Low-temperature heat capacity of benzene derivatives crystals
Institute of Low Temperature and Structure Research, Wroclaw, Poland, July 23–28
Blogpost by Oleksandr Kryvchikov, Prof., Ph.D

The STSM was planned for a three-week period, during which experimental studies were conducted on the heat capacity of specially selected chloromethyl-substituted benzene crystals. The temperature range covered was from 2 to 300 K. The heat capacity of the following materials was investigated over the three weeks: 1,2,3,4,5-pentachloro-6-methylbenzene; 1-chloro-2,3,4,5,6- pentamethylbenzene; 1,2,3-trichloro-4,5,6-trimethylbenzene; and 1,2,3,5-tetrachloro-4,6- dimethylbenzene.
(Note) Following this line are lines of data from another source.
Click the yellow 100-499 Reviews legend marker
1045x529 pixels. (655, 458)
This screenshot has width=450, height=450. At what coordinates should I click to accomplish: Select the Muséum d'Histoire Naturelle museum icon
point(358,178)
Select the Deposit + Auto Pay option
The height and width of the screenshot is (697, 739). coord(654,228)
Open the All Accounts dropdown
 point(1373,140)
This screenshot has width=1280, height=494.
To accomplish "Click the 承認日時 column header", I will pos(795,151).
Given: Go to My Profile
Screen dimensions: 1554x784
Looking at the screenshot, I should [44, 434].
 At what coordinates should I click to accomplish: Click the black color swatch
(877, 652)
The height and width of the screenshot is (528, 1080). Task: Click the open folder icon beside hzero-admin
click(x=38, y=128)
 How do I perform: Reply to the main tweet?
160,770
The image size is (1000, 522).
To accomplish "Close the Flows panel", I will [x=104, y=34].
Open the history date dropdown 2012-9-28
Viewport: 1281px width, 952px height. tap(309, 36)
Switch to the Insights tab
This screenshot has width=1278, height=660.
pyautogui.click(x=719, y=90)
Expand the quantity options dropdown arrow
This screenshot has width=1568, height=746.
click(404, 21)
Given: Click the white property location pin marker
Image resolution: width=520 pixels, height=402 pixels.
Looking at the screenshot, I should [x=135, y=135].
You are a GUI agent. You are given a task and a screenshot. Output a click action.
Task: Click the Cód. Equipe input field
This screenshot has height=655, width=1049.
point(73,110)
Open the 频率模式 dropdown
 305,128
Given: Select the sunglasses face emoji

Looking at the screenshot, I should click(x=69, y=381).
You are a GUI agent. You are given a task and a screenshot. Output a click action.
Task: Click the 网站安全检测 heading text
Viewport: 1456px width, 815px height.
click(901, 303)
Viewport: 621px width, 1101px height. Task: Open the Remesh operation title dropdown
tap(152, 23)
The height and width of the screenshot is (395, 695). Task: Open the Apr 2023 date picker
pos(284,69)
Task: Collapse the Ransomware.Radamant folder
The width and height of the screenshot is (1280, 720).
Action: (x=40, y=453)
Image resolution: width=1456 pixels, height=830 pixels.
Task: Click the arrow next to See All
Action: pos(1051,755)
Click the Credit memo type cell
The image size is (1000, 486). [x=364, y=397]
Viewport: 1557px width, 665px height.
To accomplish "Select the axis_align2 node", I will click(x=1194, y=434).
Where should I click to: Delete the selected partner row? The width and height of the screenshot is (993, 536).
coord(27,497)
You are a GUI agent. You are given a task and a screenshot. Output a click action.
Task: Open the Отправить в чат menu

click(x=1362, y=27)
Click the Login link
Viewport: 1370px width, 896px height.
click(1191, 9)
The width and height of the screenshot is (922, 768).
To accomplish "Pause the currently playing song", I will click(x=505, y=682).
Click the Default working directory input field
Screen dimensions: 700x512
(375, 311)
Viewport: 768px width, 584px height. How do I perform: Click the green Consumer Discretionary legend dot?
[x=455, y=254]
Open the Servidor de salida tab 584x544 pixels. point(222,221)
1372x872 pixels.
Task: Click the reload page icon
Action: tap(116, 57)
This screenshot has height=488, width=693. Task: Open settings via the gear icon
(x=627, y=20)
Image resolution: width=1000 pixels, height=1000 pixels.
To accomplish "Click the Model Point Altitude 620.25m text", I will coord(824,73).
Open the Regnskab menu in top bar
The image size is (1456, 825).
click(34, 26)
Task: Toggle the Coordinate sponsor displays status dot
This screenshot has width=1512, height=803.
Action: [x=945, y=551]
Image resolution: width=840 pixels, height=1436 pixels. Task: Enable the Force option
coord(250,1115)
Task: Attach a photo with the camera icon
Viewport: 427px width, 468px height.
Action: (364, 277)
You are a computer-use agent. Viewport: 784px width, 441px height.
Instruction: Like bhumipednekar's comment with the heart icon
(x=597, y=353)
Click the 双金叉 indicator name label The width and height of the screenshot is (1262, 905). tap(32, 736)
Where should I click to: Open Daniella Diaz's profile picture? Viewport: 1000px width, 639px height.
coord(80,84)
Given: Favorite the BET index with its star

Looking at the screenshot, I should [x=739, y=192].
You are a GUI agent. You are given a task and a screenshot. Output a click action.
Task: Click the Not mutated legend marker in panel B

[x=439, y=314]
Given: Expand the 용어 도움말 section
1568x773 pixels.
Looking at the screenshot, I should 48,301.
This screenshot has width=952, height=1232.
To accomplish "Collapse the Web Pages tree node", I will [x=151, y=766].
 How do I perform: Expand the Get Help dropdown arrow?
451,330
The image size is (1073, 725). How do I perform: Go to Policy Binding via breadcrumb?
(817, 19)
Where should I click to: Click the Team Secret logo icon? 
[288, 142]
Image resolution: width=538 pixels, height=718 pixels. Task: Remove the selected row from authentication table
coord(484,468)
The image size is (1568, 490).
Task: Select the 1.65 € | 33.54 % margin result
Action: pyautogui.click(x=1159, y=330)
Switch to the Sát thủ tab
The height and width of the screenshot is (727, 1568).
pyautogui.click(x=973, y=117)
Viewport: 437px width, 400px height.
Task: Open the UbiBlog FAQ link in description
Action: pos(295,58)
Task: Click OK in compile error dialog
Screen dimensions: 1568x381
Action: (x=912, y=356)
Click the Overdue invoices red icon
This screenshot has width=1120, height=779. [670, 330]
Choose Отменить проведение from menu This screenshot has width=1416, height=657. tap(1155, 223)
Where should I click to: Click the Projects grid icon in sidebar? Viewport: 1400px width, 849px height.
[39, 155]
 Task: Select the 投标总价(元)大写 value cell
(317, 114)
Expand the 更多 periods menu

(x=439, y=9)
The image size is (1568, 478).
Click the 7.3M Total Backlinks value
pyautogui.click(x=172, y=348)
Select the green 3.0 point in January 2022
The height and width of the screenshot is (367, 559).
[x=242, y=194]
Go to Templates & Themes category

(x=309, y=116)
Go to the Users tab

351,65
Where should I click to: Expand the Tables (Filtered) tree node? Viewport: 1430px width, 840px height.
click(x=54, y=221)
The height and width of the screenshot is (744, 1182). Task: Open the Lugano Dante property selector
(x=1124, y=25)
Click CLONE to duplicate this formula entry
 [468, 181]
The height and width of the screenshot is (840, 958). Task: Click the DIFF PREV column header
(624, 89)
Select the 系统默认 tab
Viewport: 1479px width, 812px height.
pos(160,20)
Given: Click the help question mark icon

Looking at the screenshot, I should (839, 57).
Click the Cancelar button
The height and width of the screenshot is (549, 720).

Four samples were prepared to measure the heat capacity using PPMS. For each sample, heat capacity measurements were taken with both the calorimetric insert and the insert in place with the sample. Eight temperature-dependent heat capacity measurements were performed for each of the four samples. The measurements were conducted after the samples were preliminarily cooled to a minimum temperature. For two of the materials, the samples were cooled at a rate of 3 K/min to achieve a metastable state with orientational disorder.

The contribution of the sample’s heat capacity was determined, and new experimental data on temperature dependence were analysed in the context of existing theoretical models.

The temperature dependence of C_p provides new insights into the order-disorder phenomena in aromatic compounds composed of planar molecules with controlled substitution of chlorine atoms, excluding the methyl group. A significant substitution effect is observed in the low-temperature heat capacity, where it notably influences both the position and amplitude of the calorimetric boson peak at temperatures below 10 K. The phonon parameters and linear term are influenced by the number of chlorine atoms in the benzene molecule. This is particularly relevant for understanding the interaction between acoustic and optical vibration excitations. This research contributes to a deeper understanding of the thermodynamic properties of chloromethylbenzene crystals and their behaviour under various conditions, offering valuable insights into the fundamental principles governing the thermal properties of aromatic compounds.